■ **What is expected**: Render each line of the material below as a row in a Markdown table with two columns, Row and Line, numbering the rows and skipping blank lines. Leave the pictures out of the table.
— BEGIN Data shown —
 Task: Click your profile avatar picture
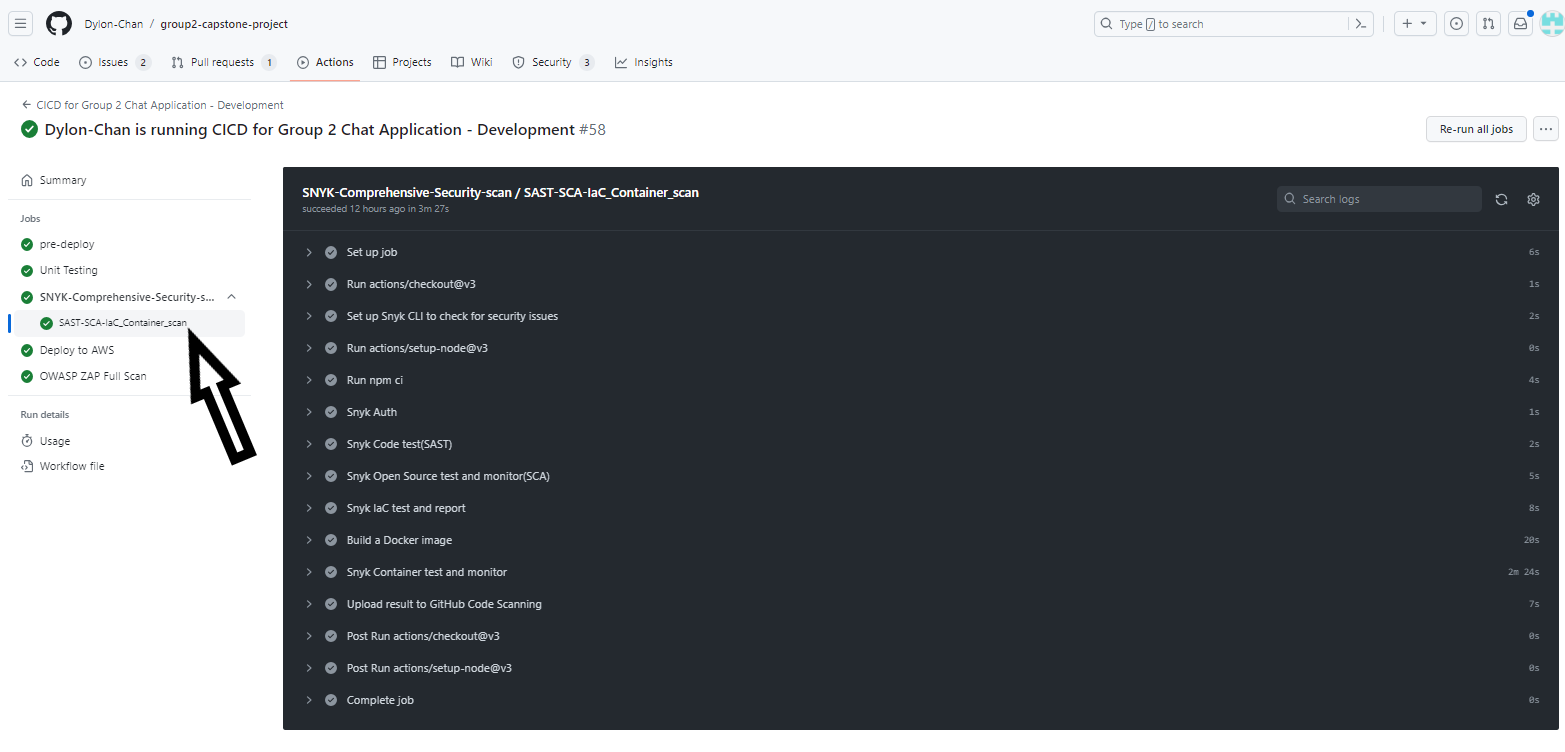click(x=1550, y=23)
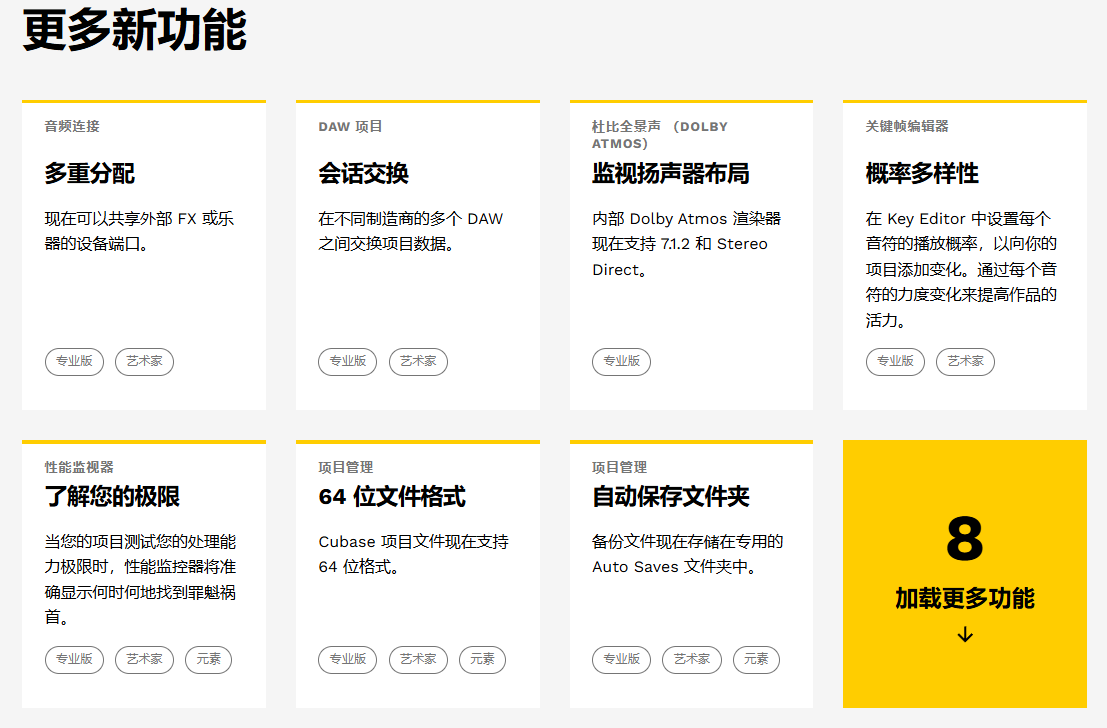
Task: Select the 艺术家 tag in the 概率多样性 card
Action: click(x=965, y=361)
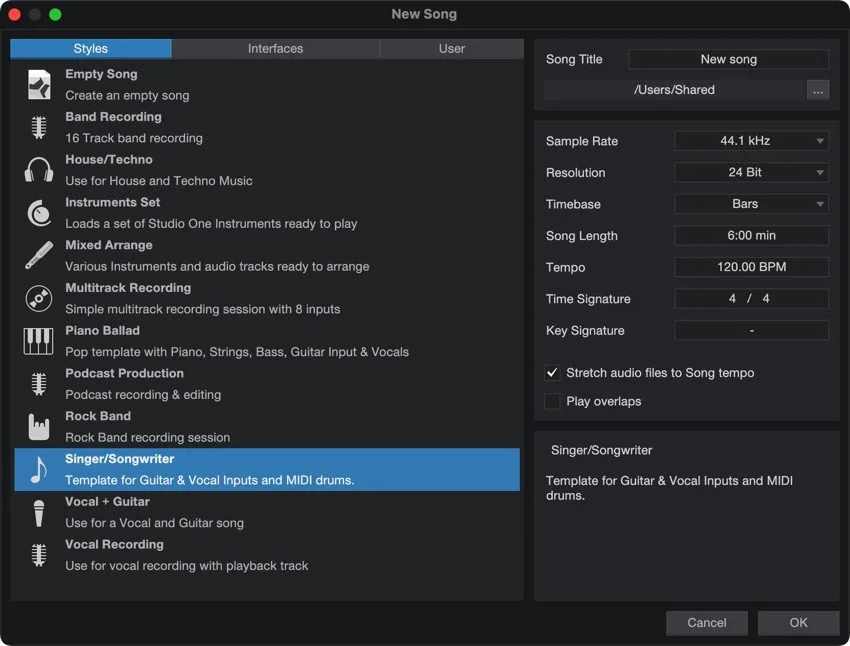Click the Band Recording microphone icon

[x=38, y=127]
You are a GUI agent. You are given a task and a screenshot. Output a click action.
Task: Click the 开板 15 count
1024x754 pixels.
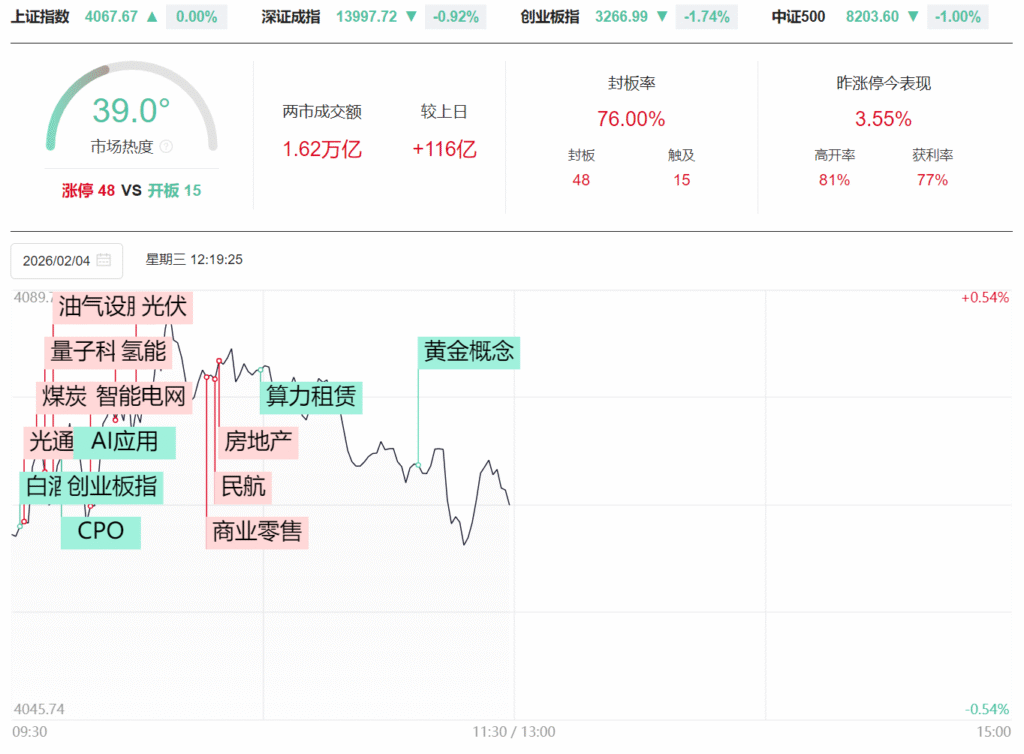(174, 190)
— END Data shown —
■ **Answer to the task**:
| Row | Line |
|---|---|
| 1 |  Task: Click your profile avatar picture |
| 2 | click(x=1550, y=23) |
| 3 | Task: Select the 艺术家 tag in the 概率多样性 card |
| 4 | Action: click(x=965, y=361) |
| 5 | Click the Band Recording microphone icon |
| 6 | [x=38, y=127] |
| 7 | You are a GUI agent. You are given a task and a screenshot. Output a click action. |
| 8 | Task: Click the 开板 15 count |
| 9 | 1024x754 pixels. |
| 10 | (174, 190) |